The purpose of the construction contribution, in fact, with particular regard to the part related to primary and secondary urbanization costs, is to publicistic natureas it aims to “socialize” the expenses that the community is called upon to bear for the construction of works serving the area where they are located.

In this case, they must therefore be considered primary urbanization costs are dueas the construction of the new multifunctional structure increases the urban planning load, entailing, not only the necessary construction of new urbanization works (at least those between the new structure and those already built), but also a greater use of those existing there. The claim not to pay the Municipality an amount for primary urbanization costs was therefore not considered founded.
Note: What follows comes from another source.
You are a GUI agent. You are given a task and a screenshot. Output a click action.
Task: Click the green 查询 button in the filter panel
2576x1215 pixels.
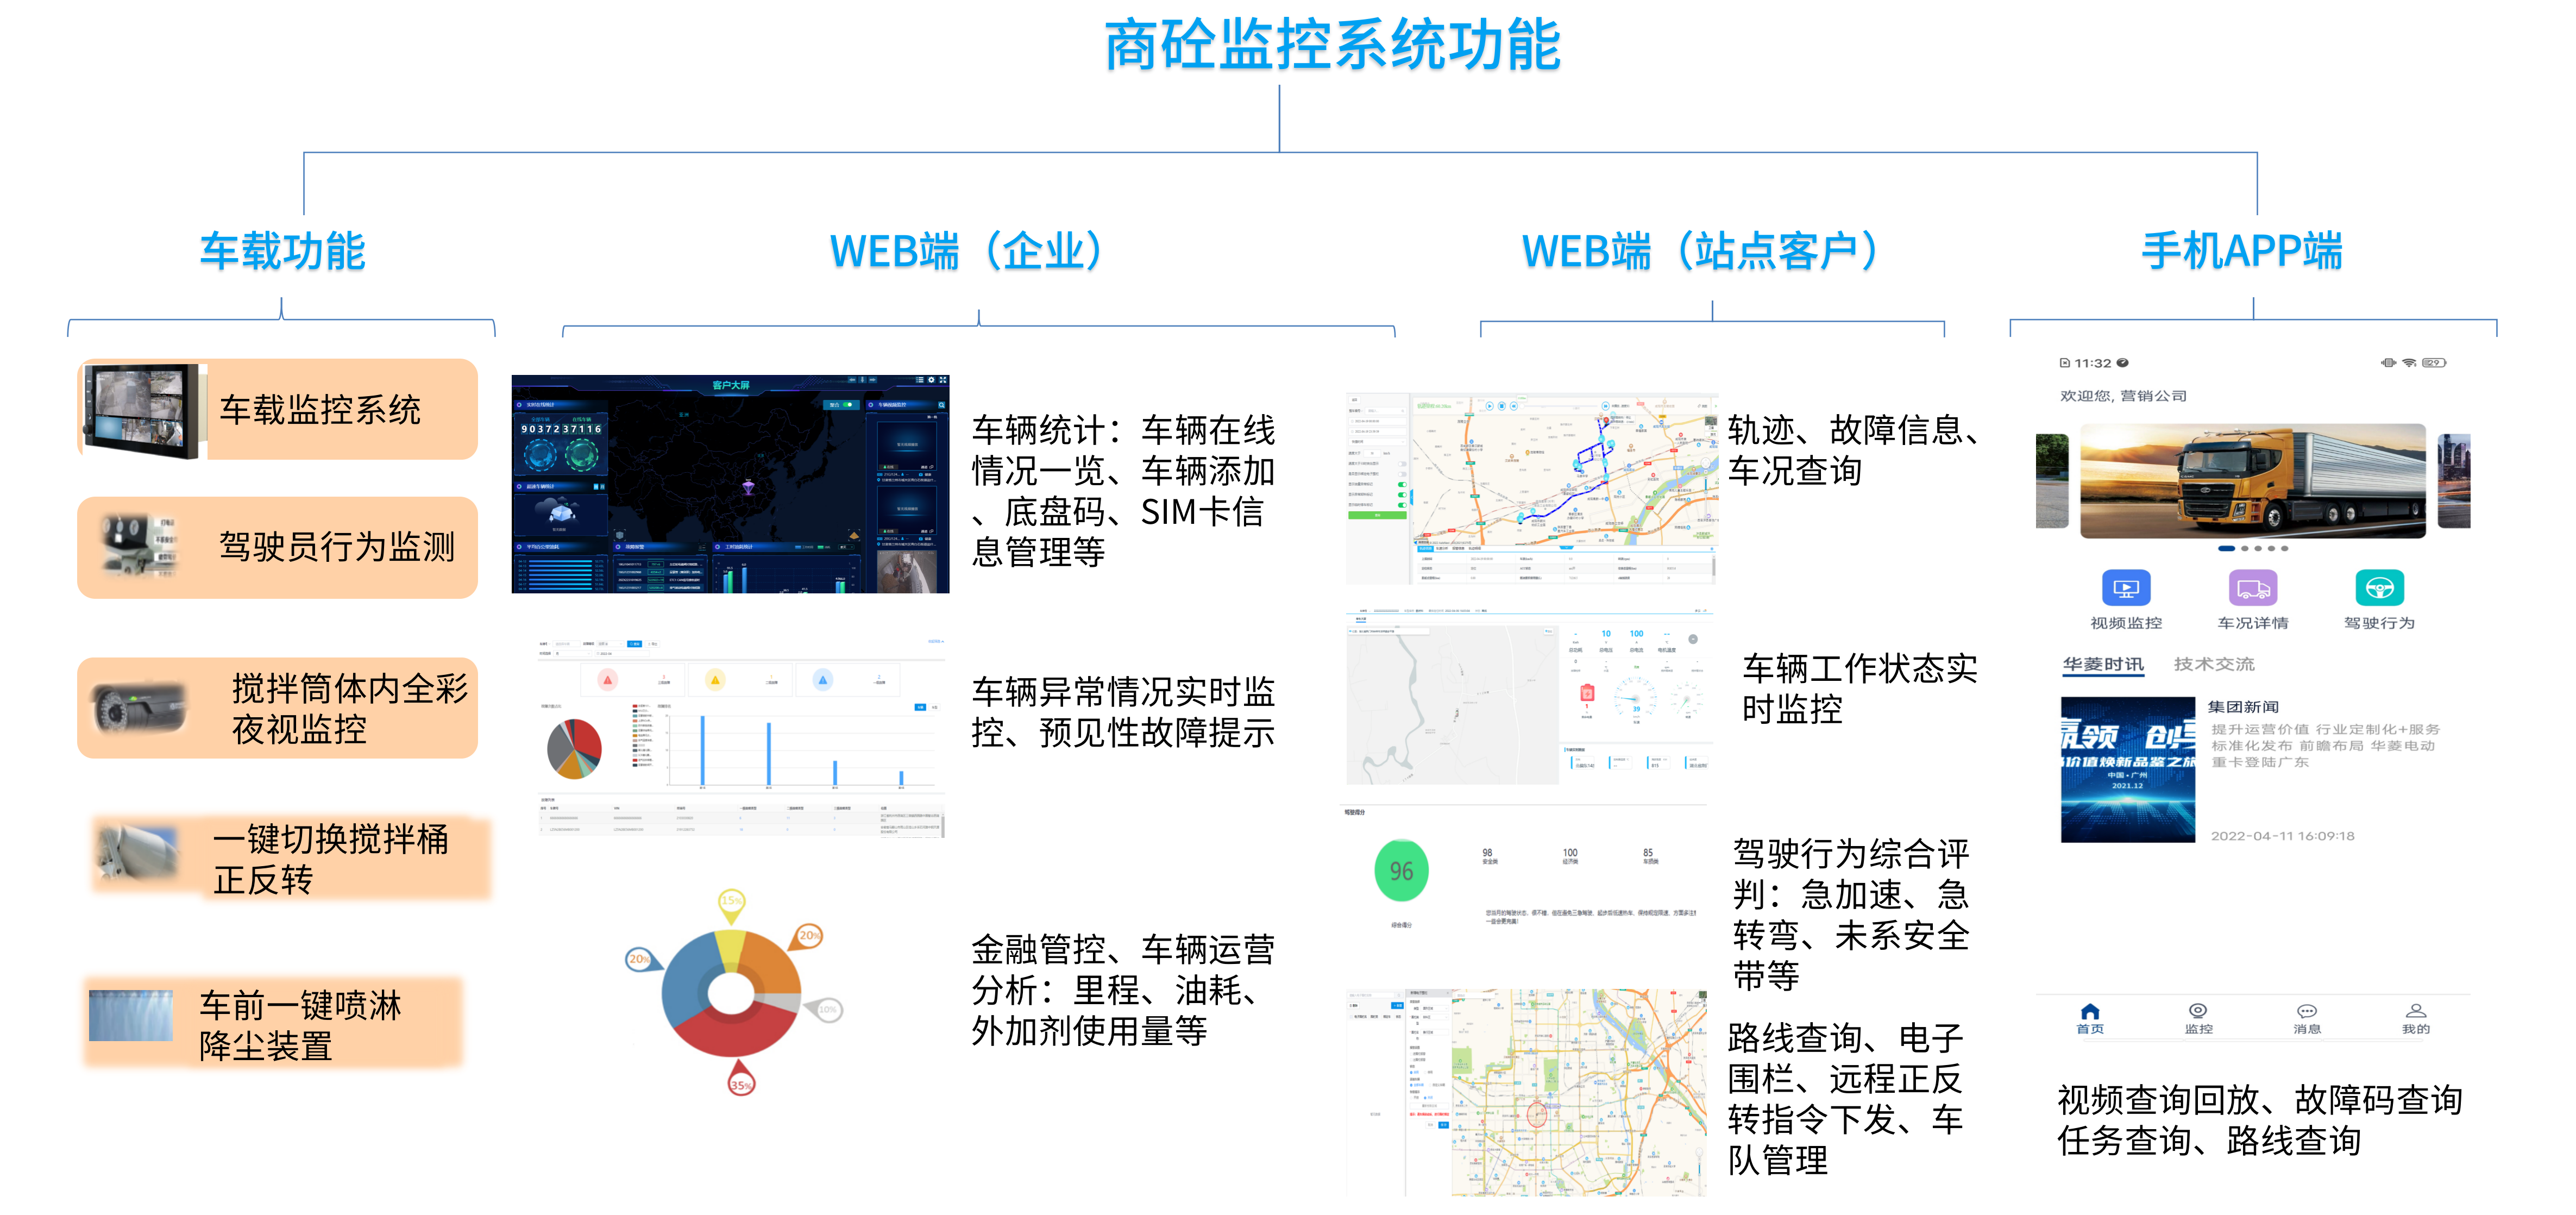[x=1377, y=516]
(1) Presidential Decree no. 380/2001.
(2) Historically, the favorable regulation for productive activities finds its antecedent in Law 28 January 1977, n. 10, which – in introducing the principle according to which every activity involving urban-building transformation of the territory, subject to the issuing of a building permit, participates in the costs deriving from it, through the obligation to pay a contribution consisting of the two quotas of urbanization charges and construction costs – excluded the “concession relating to buildings or systems intended for industrial or artisanal activities aimed at the transformation of goods and the provision of services”.
(3) Council of State, sec. V, sent. 26 August 2013, n. 4267; see, in an adhesive sense, TAR Piedmont, section. II, sentence. 15 March 2017, n. 371; TAR Campania, Salerno, section. II, sentence. 17 January 2022, n. 119.
(4) Council of State, sec. II, sentence. 8 March 2021, n. 1900.
(5) Council of State, sec. II, sentence. 27 June 2022, n. 5297.